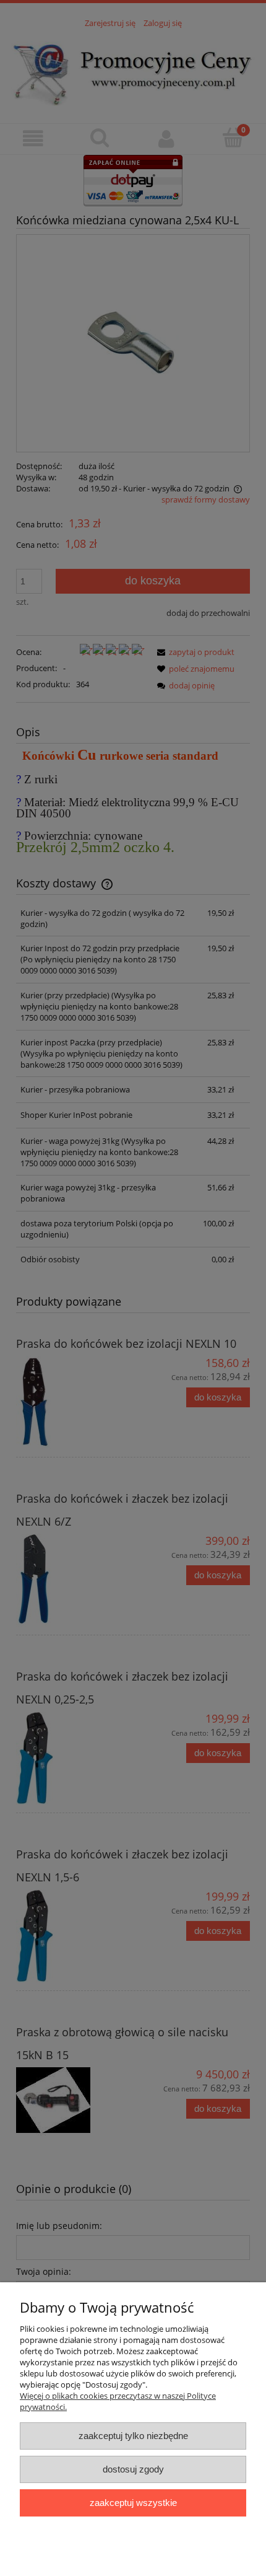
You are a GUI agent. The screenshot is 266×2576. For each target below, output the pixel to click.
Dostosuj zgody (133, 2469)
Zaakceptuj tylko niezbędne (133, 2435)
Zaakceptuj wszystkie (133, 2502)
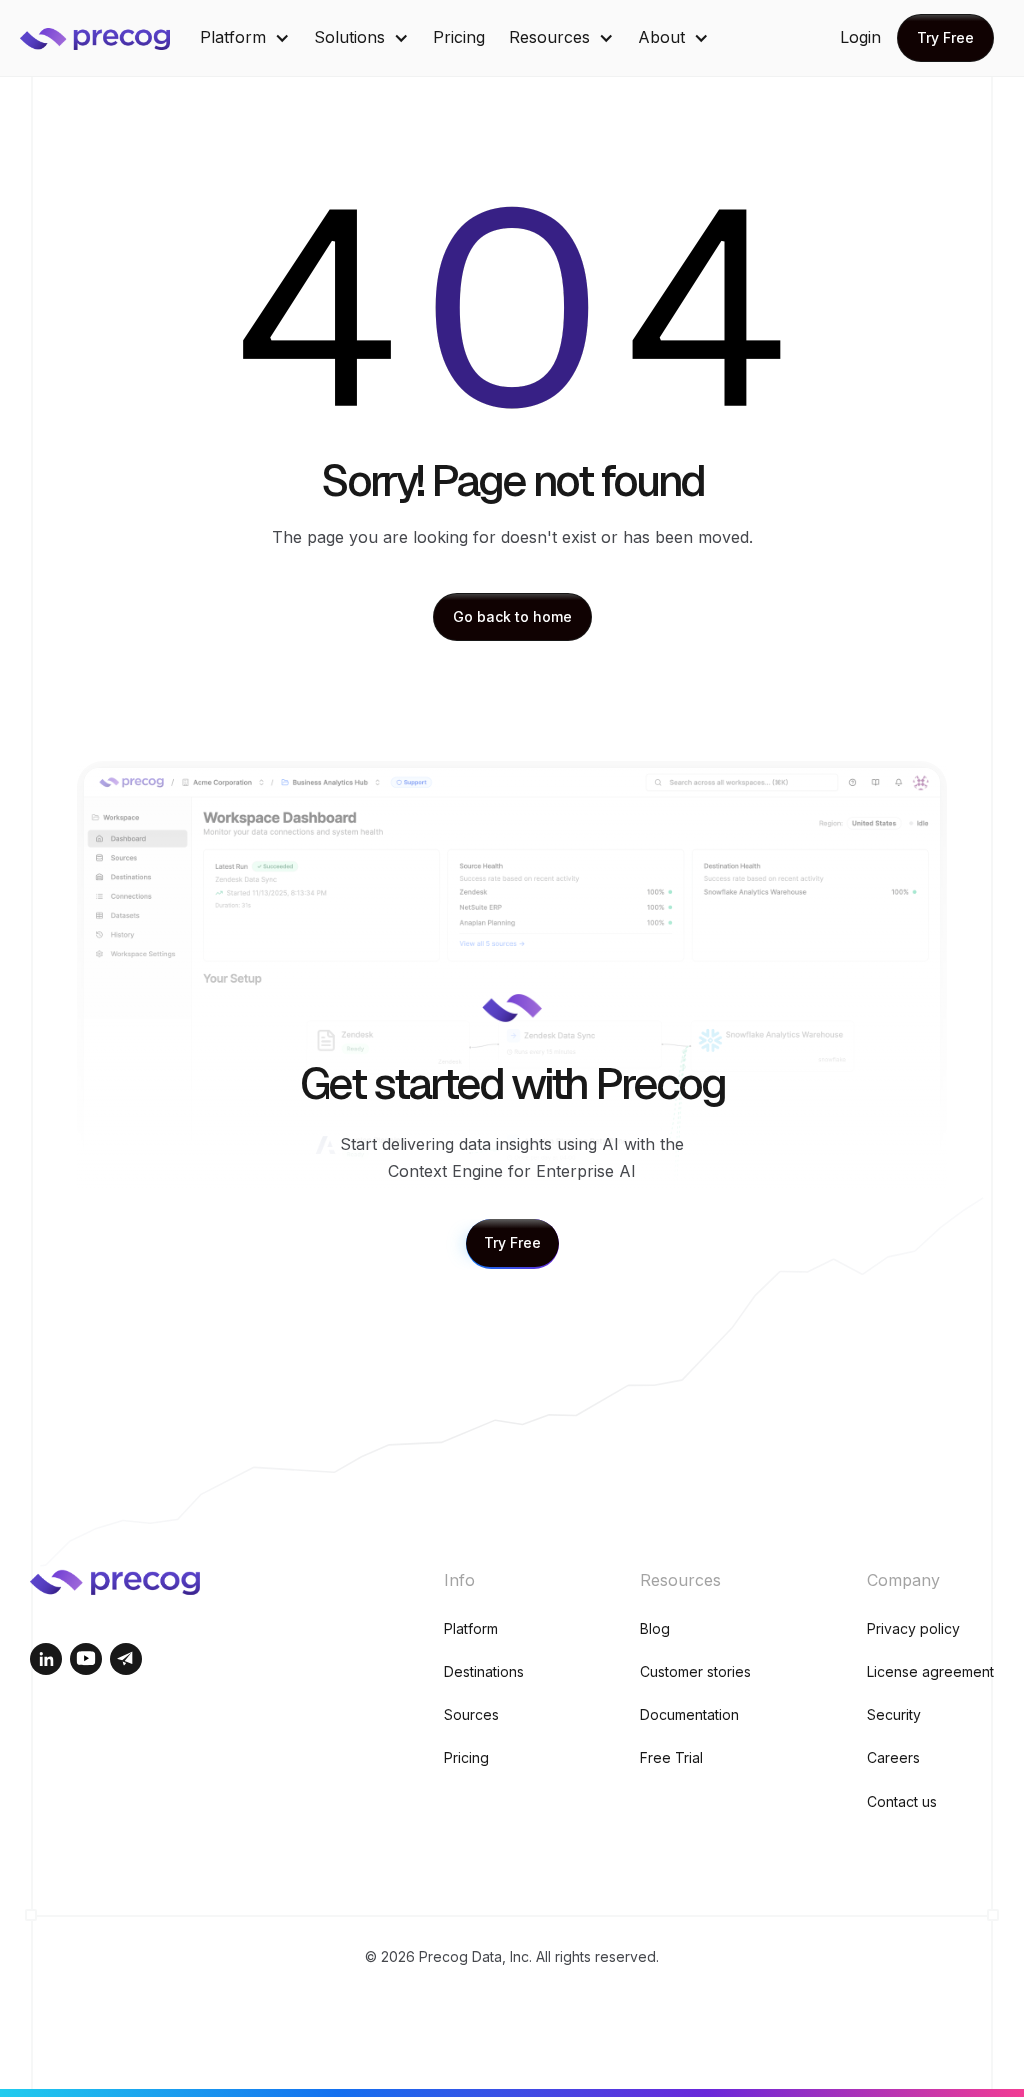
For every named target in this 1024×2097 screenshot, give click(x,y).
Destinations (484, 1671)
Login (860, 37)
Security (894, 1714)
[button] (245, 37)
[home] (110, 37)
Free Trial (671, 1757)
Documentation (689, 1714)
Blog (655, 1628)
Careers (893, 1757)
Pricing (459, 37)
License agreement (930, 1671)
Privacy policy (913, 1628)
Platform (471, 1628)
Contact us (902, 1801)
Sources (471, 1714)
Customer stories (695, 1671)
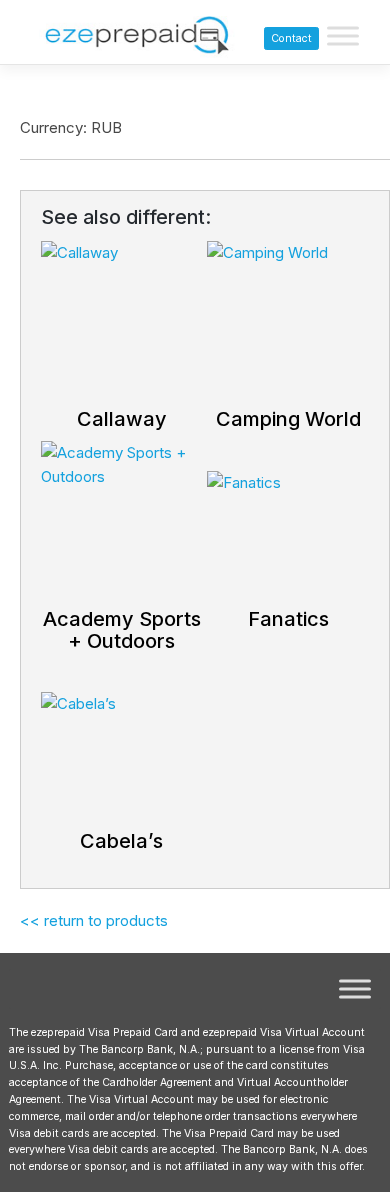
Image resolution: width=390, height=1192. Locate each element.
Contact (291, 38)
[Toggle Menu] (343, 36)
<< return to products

***

> _Work task_
List the lines of the entries that include "each".

> _Output for this task_
You are a GUI agent. The screenshot is 266×2576. For each target below, output the pixel to click.
Image resolution: width=390, height=1192. Locate each element.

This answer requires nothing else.